> Data supplied:
________________
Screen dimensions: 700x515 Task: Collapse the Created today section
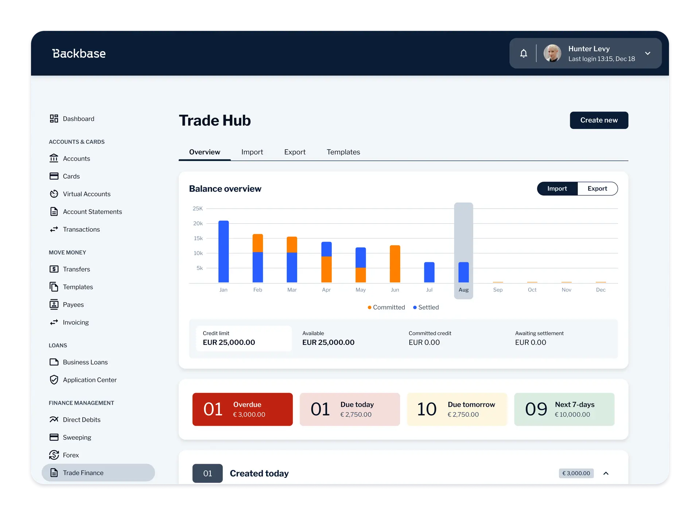tap(606, 473)
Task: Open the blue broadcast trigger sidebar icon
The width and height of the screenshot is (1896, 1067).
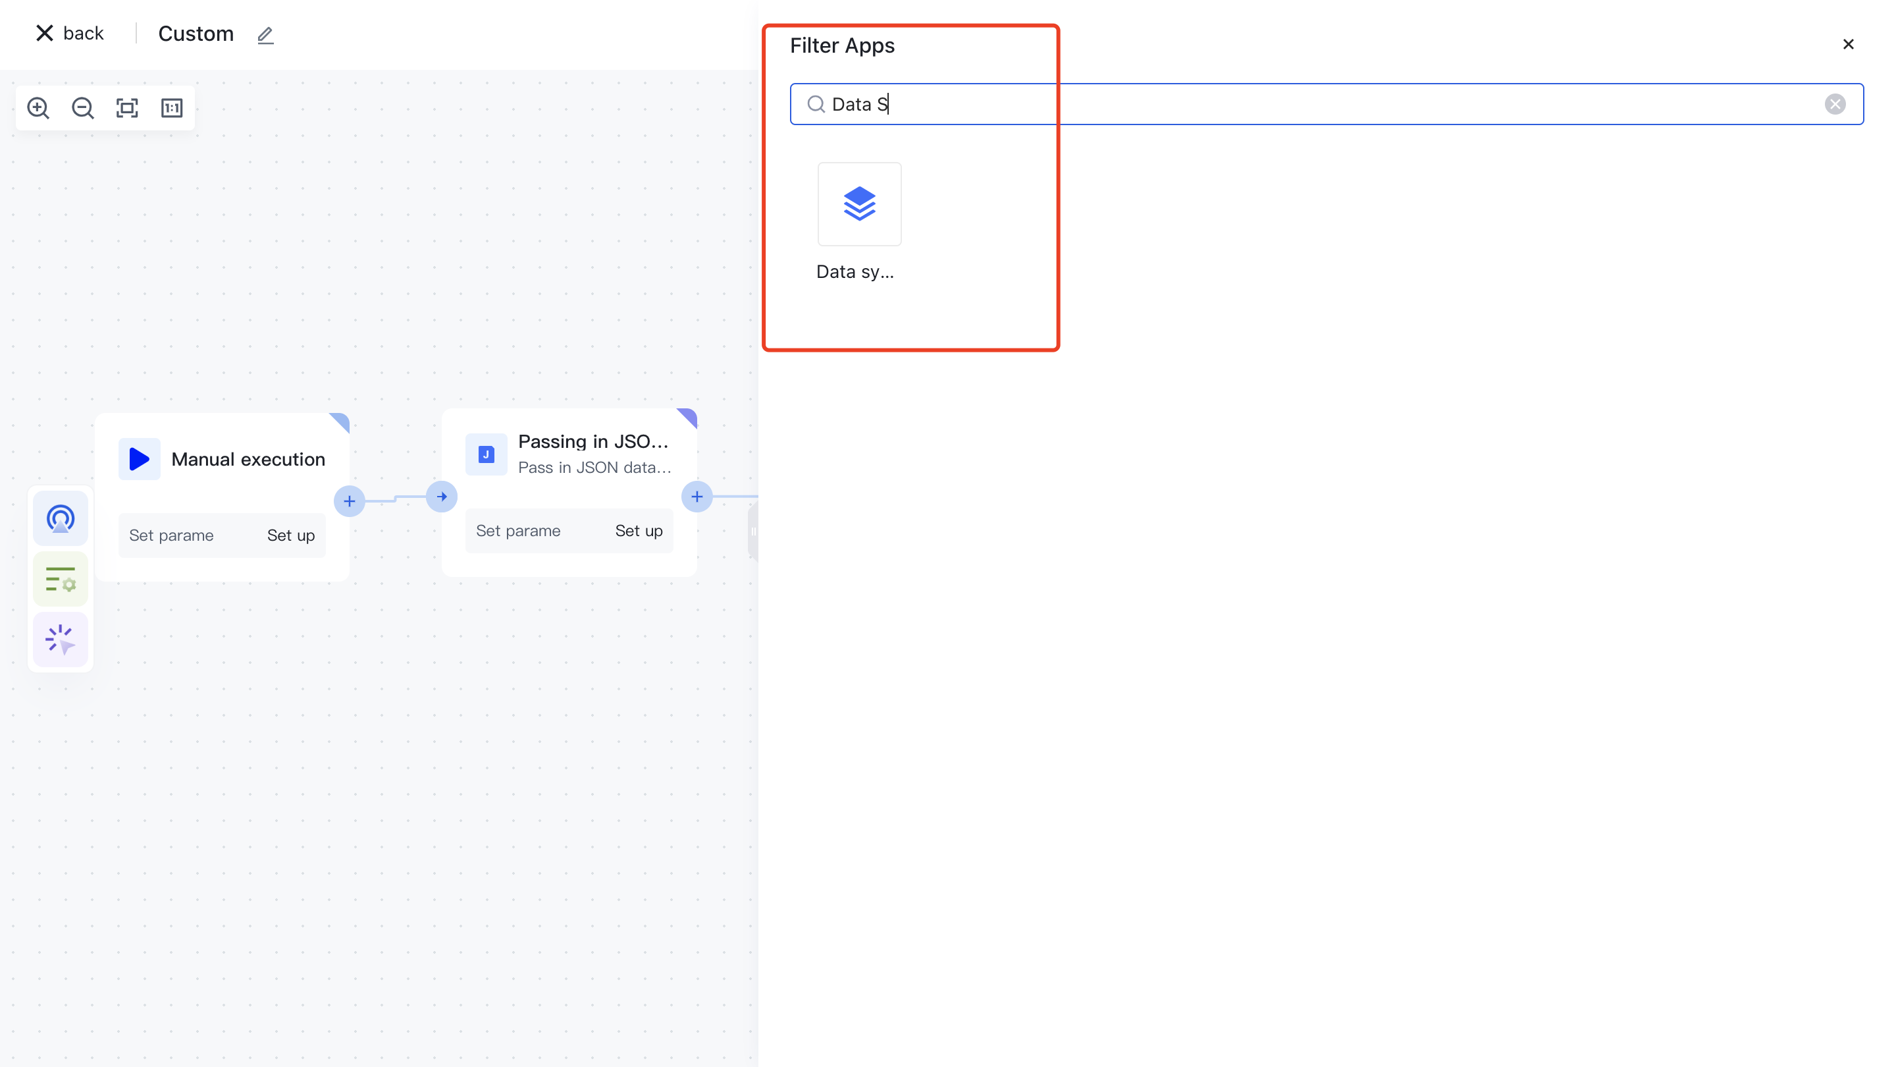Action: click(60, 518)
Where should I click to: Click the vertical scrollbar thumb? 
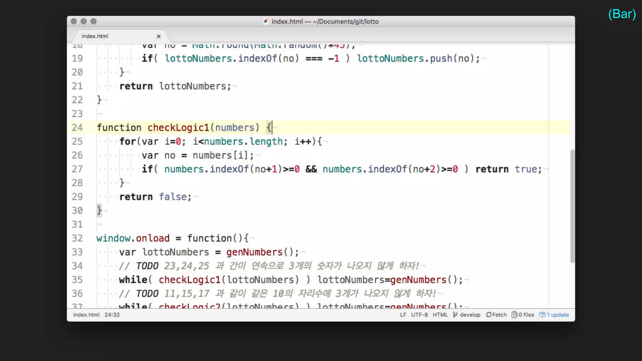pos(572,206)
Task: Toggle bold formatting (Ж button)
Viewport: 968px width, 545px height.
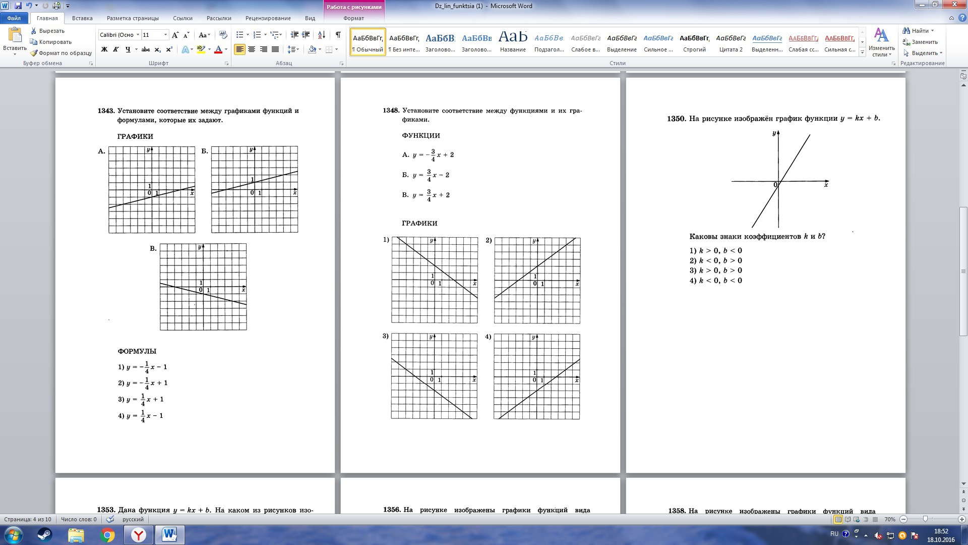Action: 104,49
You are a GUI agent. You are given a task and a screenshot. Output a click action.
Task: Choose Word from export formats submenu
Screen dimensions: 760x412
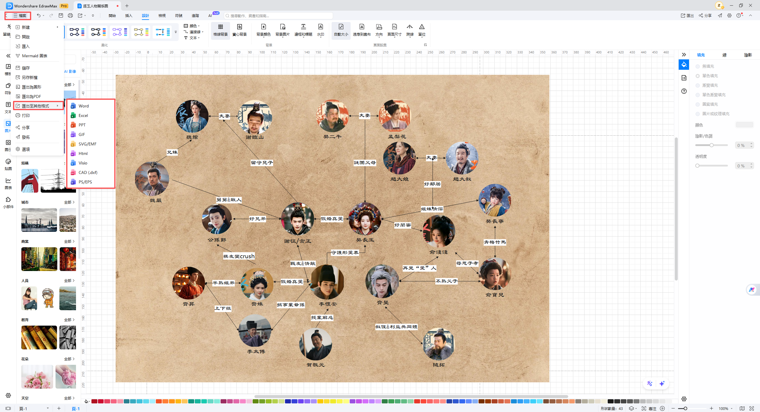point(83,106)
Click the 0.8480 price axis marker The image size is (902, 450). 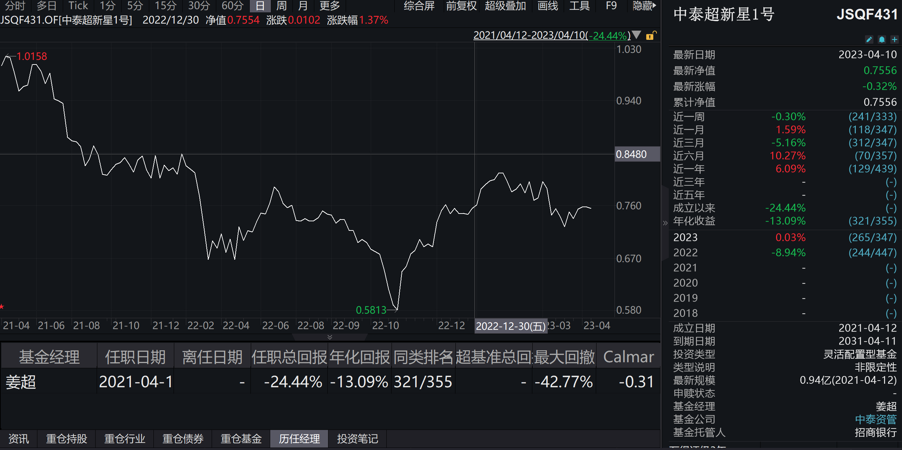pos(637,154)
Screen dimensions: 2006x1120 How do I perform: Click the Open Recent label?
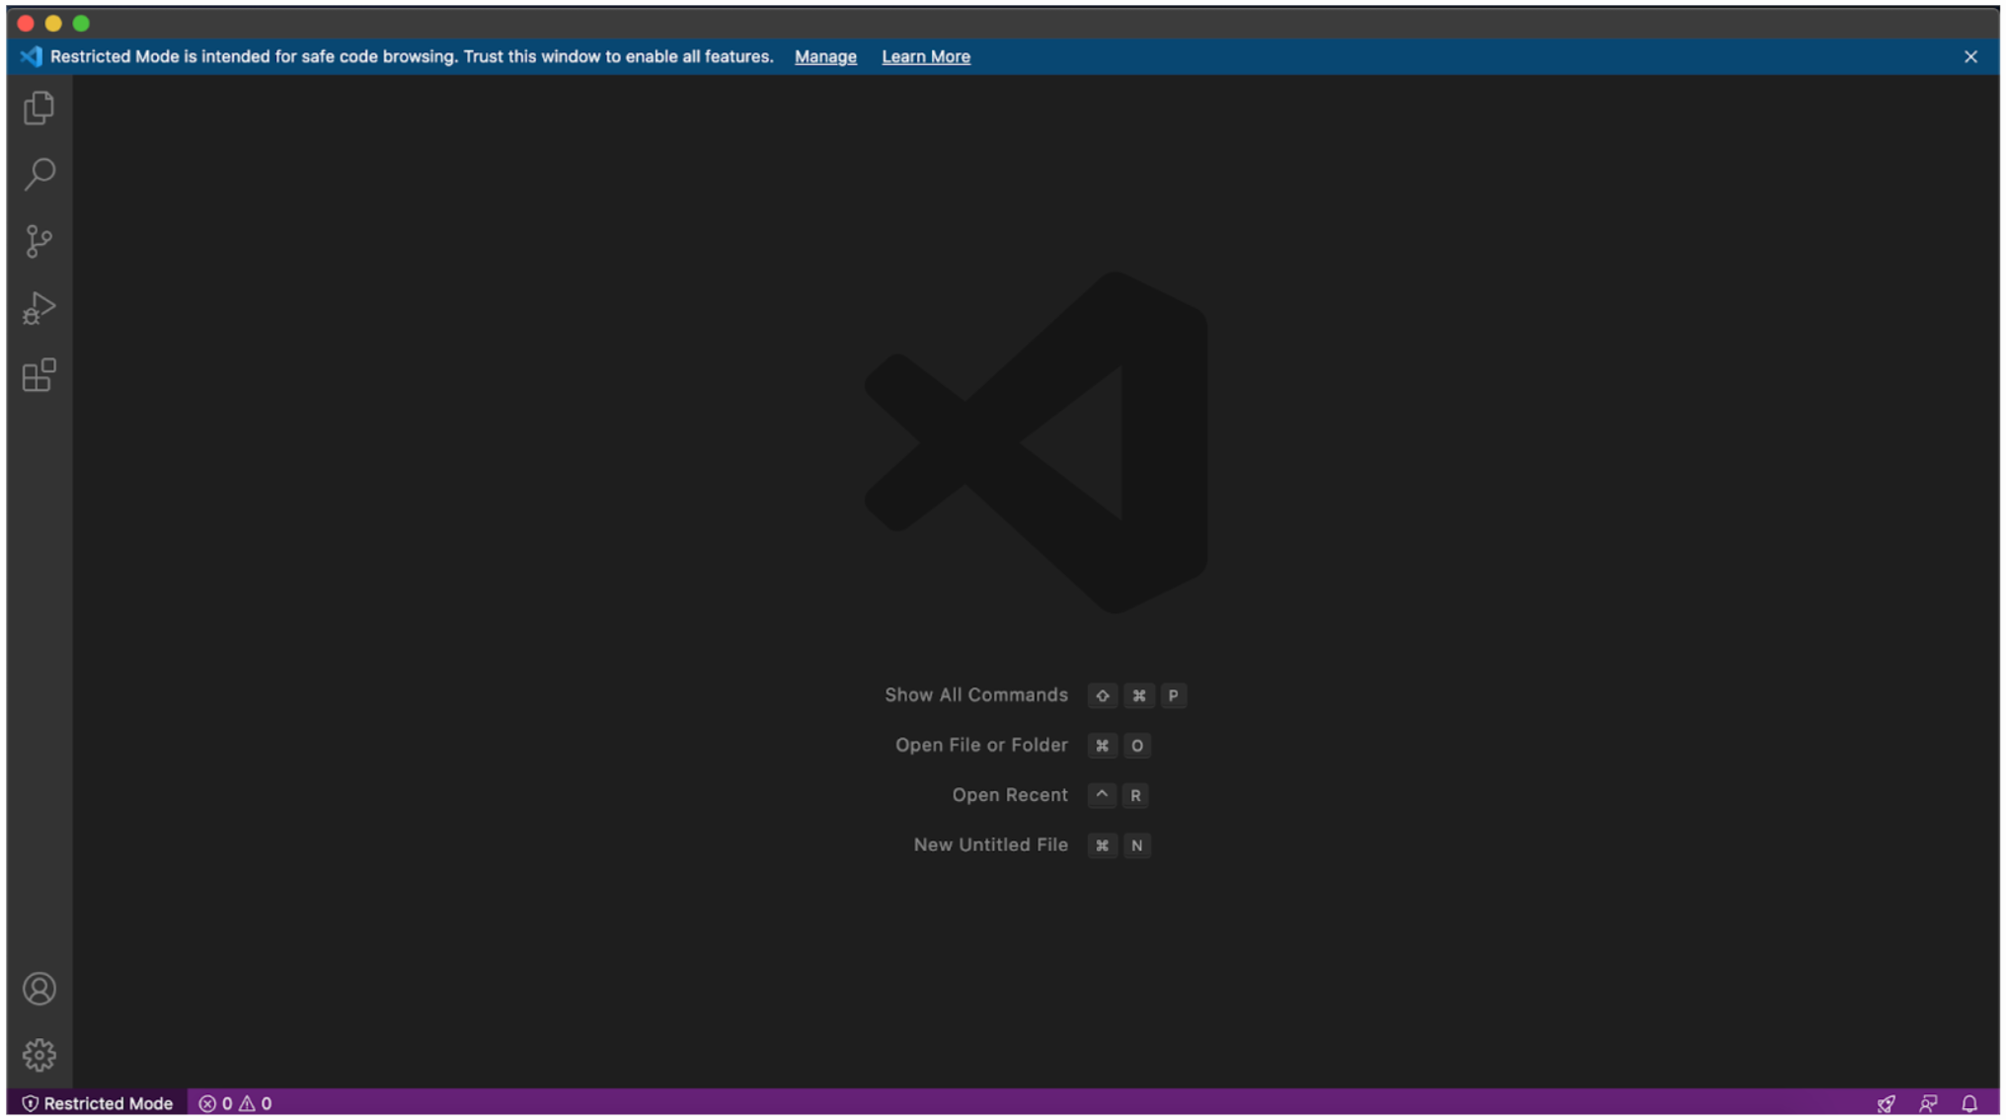(x=1009, y=795)
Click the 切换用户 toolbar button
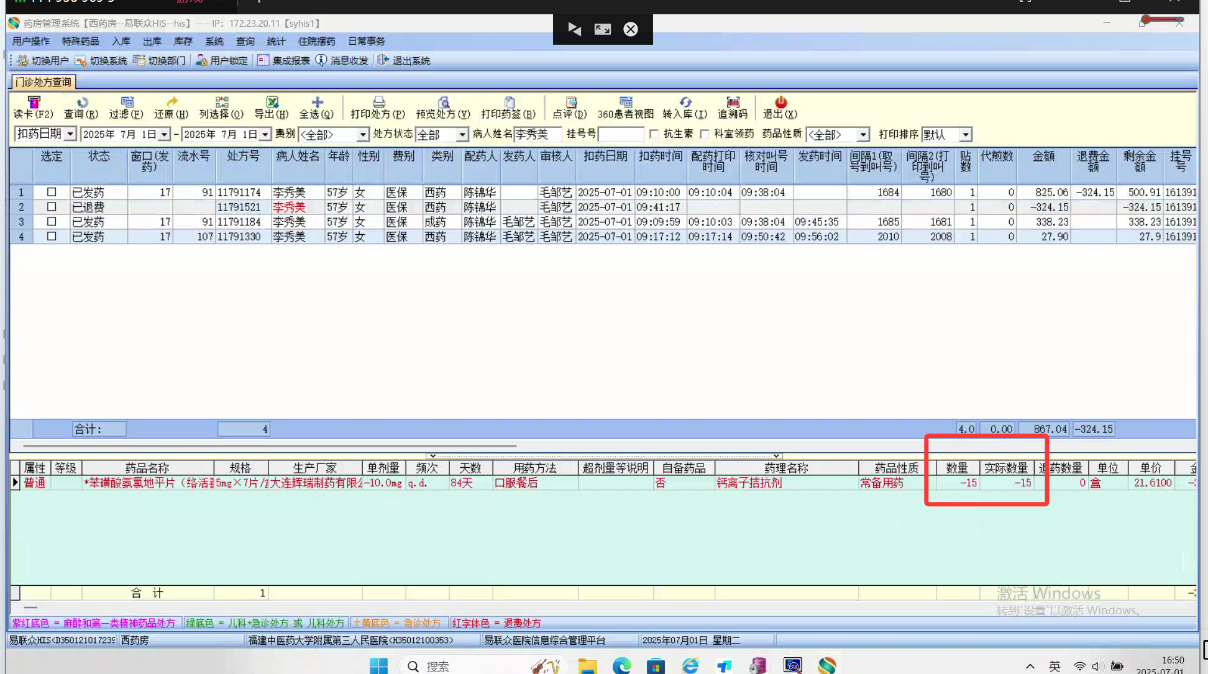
________________
> Task: The required answer is each line of the data in which the word "button" appears.

> The completed task:
Task: Toggle bold formatting (Ж button)
Click the 切换用户 toolbar button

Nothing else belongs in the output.